**DATA SHOWN**

════

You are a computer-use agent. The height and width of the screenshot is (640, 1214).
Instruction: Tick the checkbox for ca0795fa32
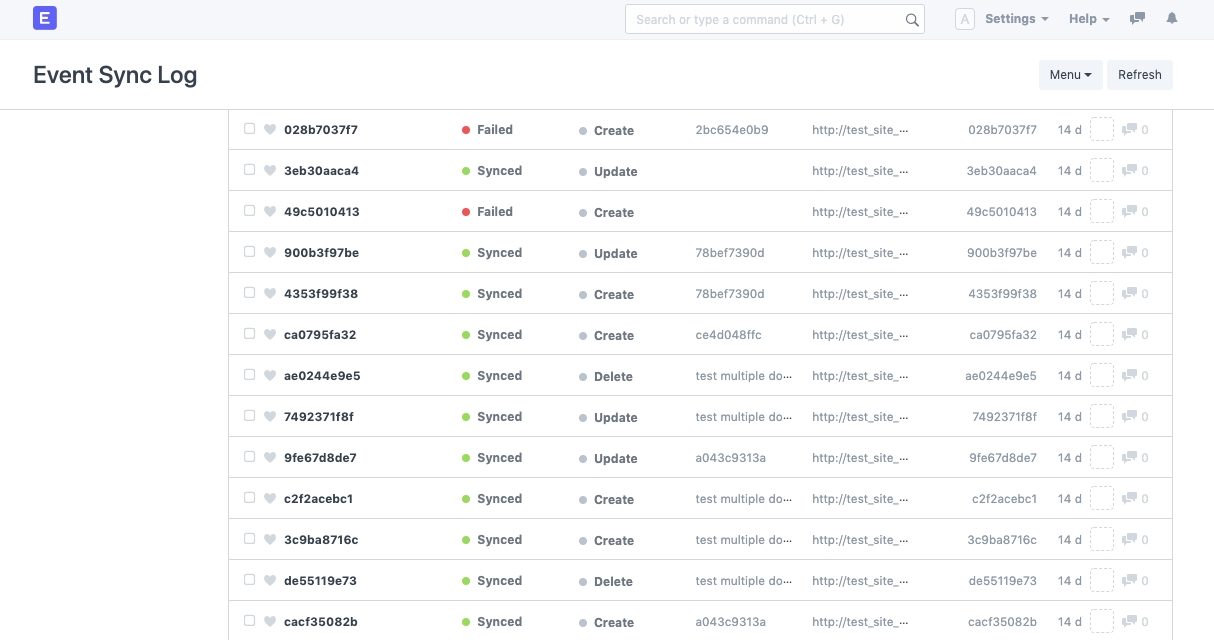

════

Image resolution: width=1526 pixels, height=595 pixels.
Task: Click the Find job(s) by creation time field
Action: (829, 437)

════

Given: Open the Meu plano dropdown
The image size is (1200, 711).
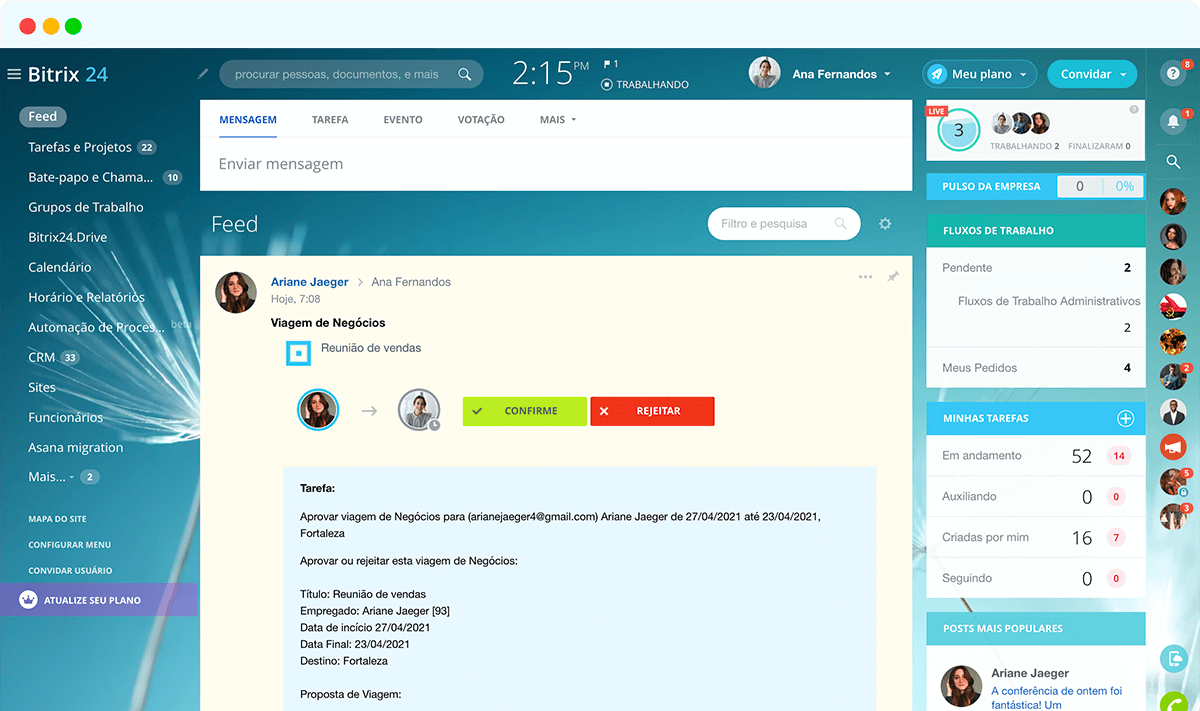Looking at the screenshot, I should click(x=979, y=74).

════

Working from the records above, write out verbatim only the lines from the line containing "You are a computer-use" through the line containing "Instruction: Tick the checkbox for ca0795fa32".

**WORKED SOLUTION**
You are a computer-use agent. The height and width of the screenshot is (640, 1214).
Instruction: Tick the checkbox for ca0795fa32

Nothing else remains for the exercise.